Washington University Law Review


American foundations and other philanthropic giving entities hold about $1 trillion in investment assets, and that figure continues to grow every year. Even as urgent contemporary needs go unmet, philanthropic organizations spend only a tiny fraction of their wealth each year, mostly due to restrictive terms in contracts between donors and firms limiting the rate at which donations can be distributed. Law has played a critical role in underwriting and encouraging this buildup of philanthropic wealth. For instance, contributors can typically take a full tax deduction for the value of their contributions today, no matter when the foundation spends their money, and pay no tax on the investment earnings the organization reaps in the meantime.

What, if anything, justifies public support for “restricted spending” charity? This Article offers the first comprehensive assessment of that question and supplies original empirical evidence on several key aspects of it. I argue that restricted spending sacrifices crucial information, leaves superior opportunities on the table, and on average transfers funds to times when they are less useful. While there is a place for large and long-lived philanthropic organizations in American society, that role does not require public support for restricted spending. As long as foundations can demonstrate their value to new donors, they will continue to thrive. I set out a series of policy recommendations aimed at better reconciling nonprofit law and the principles that justify it.

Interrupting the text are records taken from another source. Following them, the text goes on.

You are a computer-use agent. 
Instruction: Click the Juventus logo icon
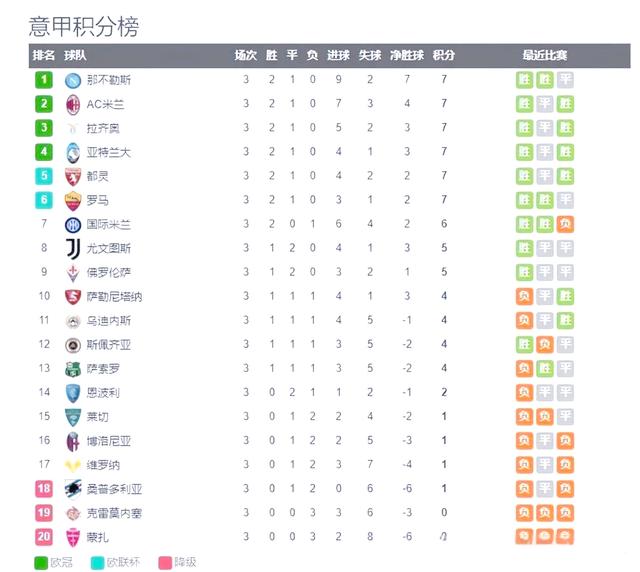pyautogui.click(x=73, y=248)
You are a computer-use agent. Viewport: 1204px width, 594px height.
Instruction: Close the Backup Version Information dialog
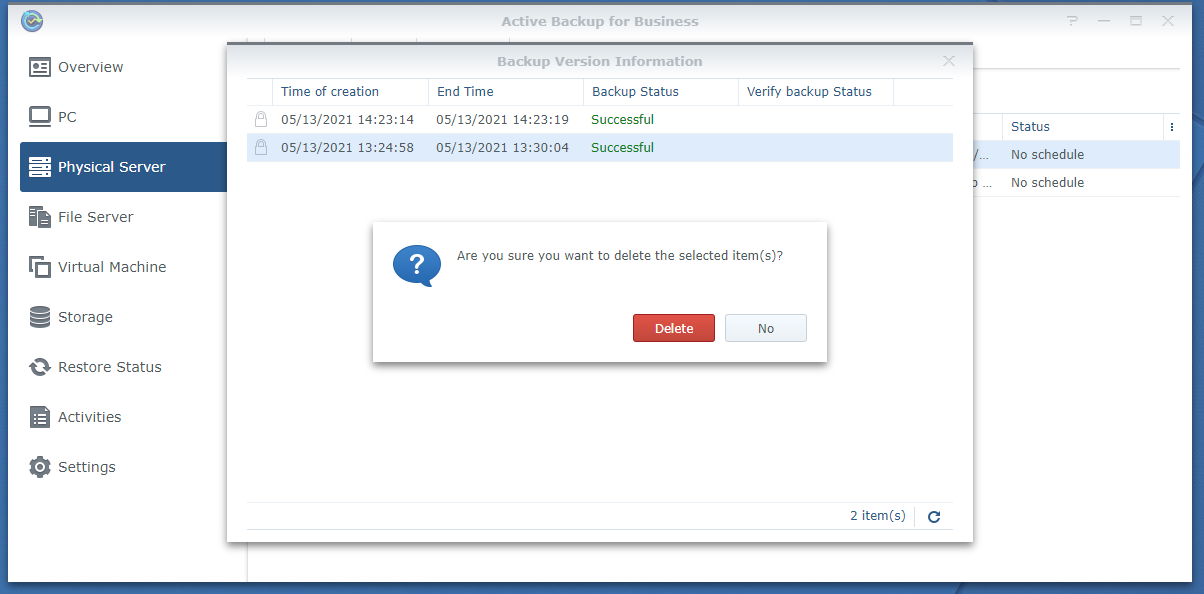pyautogui.click(x=949, y=61)
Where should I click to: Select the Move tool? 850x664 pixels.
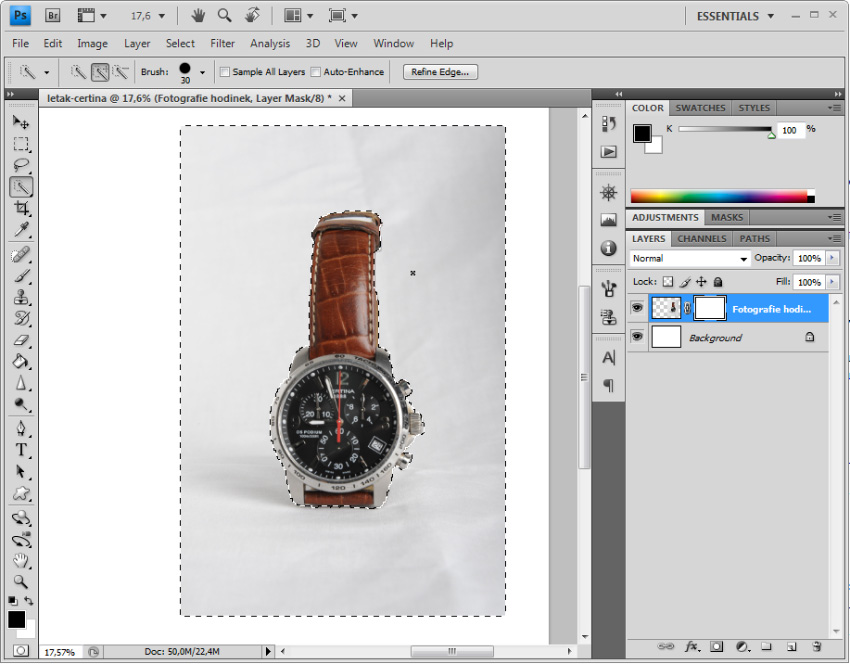click(21, 122)
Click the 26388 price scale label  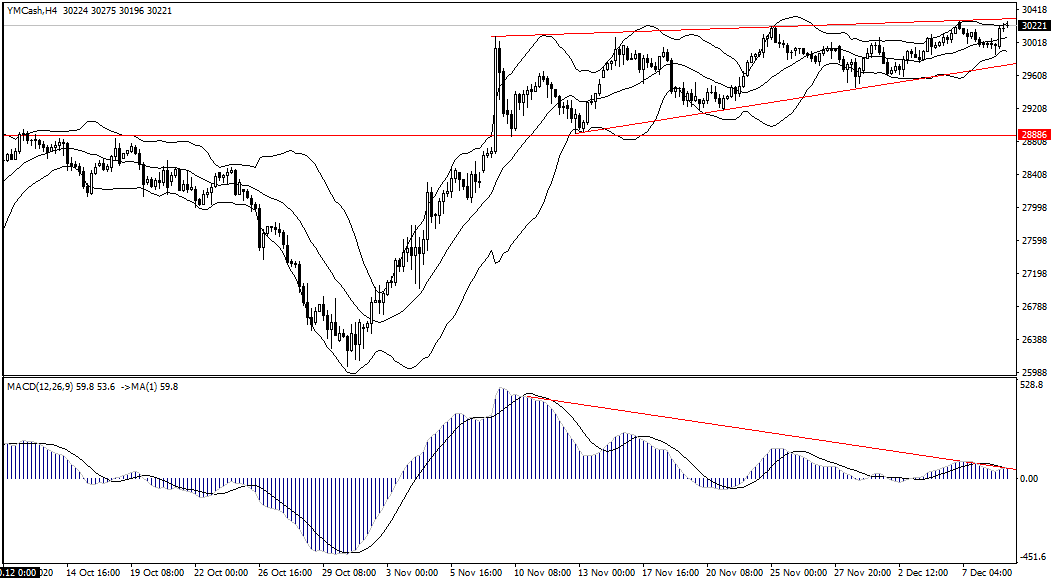(1033, 340)
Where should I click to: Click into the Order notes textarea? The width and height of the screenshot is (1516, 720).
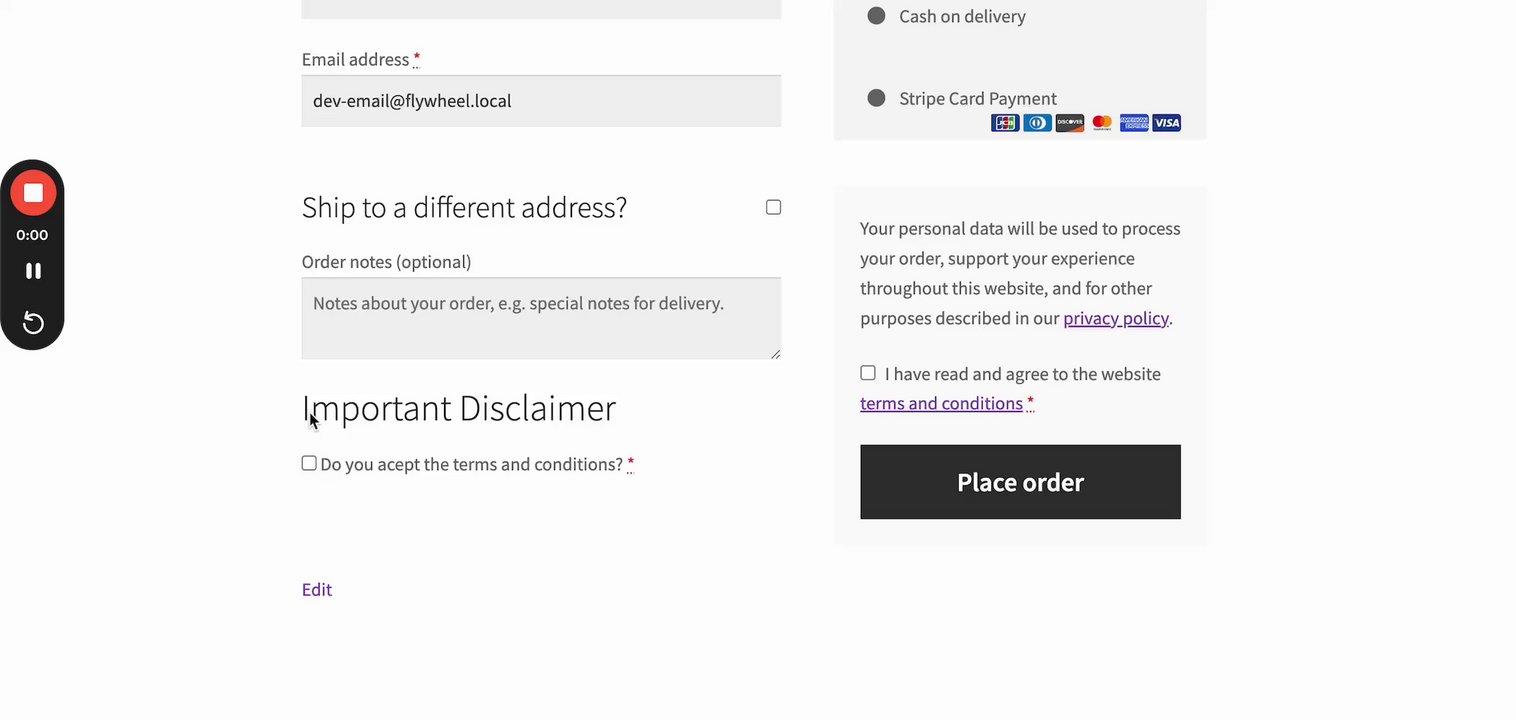[x=541, y=318]
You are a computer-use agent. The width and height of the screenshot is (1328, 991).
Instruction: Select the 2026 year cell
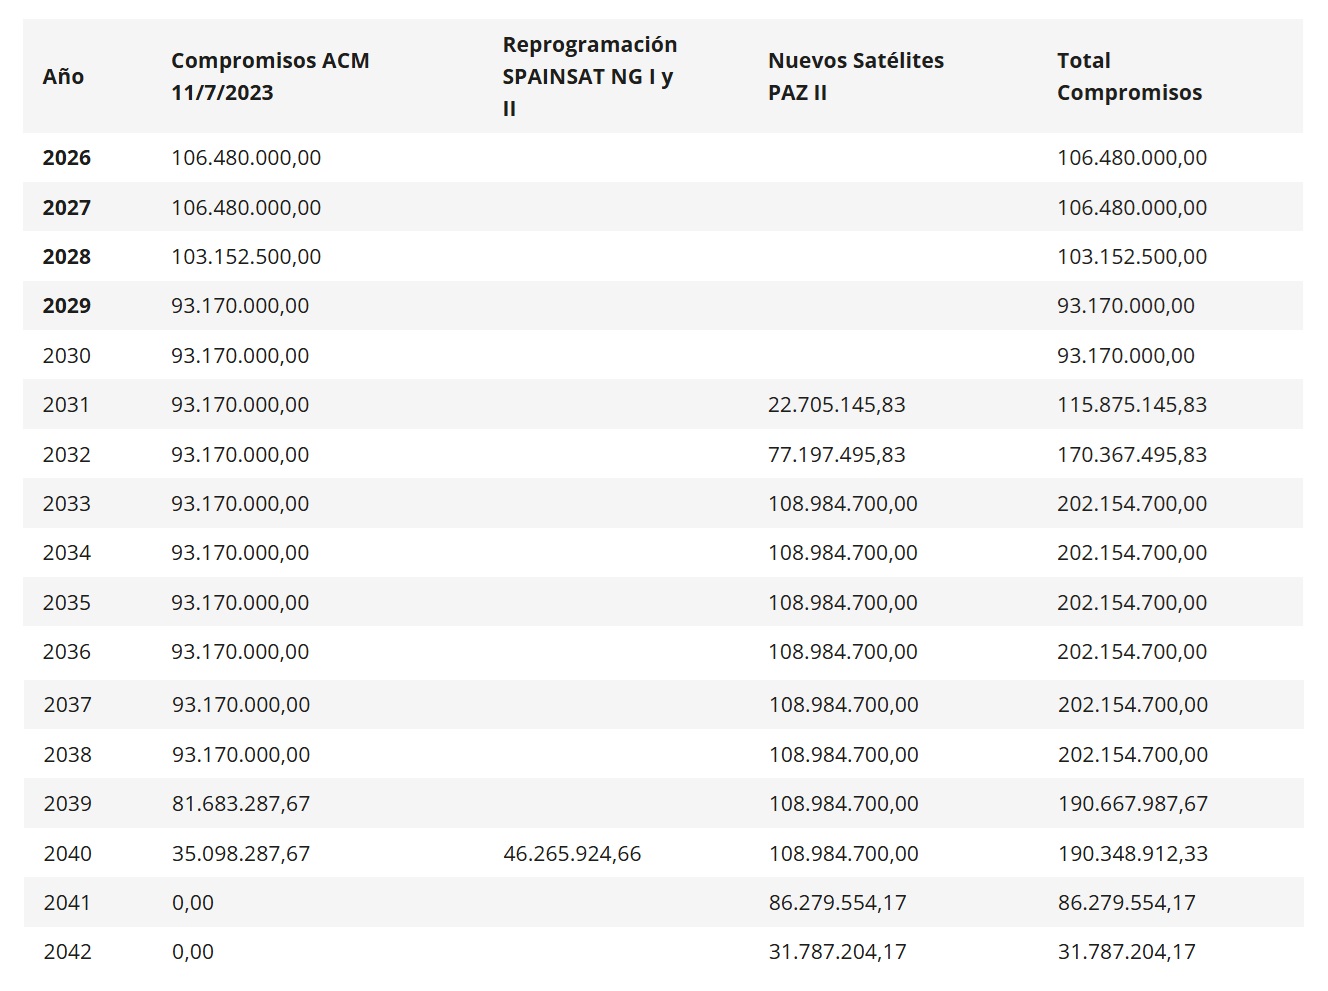pyautogui.click(x=66, y=158)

I support my claims with new evidence drawn from a data set of over 200,000 firm-year observations of private foundations. For example, I find that foundations earn about twice as much money per year as in earlier studies funded by foundation-industry lobbyists and that they are growing three times faster than those earlier studies suggested. This finding implies that the law could require a much higher annual “payout” from foundations. I also find that new laws introduced in about a dozen states since 2006 have significantly slowed foundation spending in the enacting states. Last, I offer simulations of several policy proposals for making foundations more effective at fighting recessions.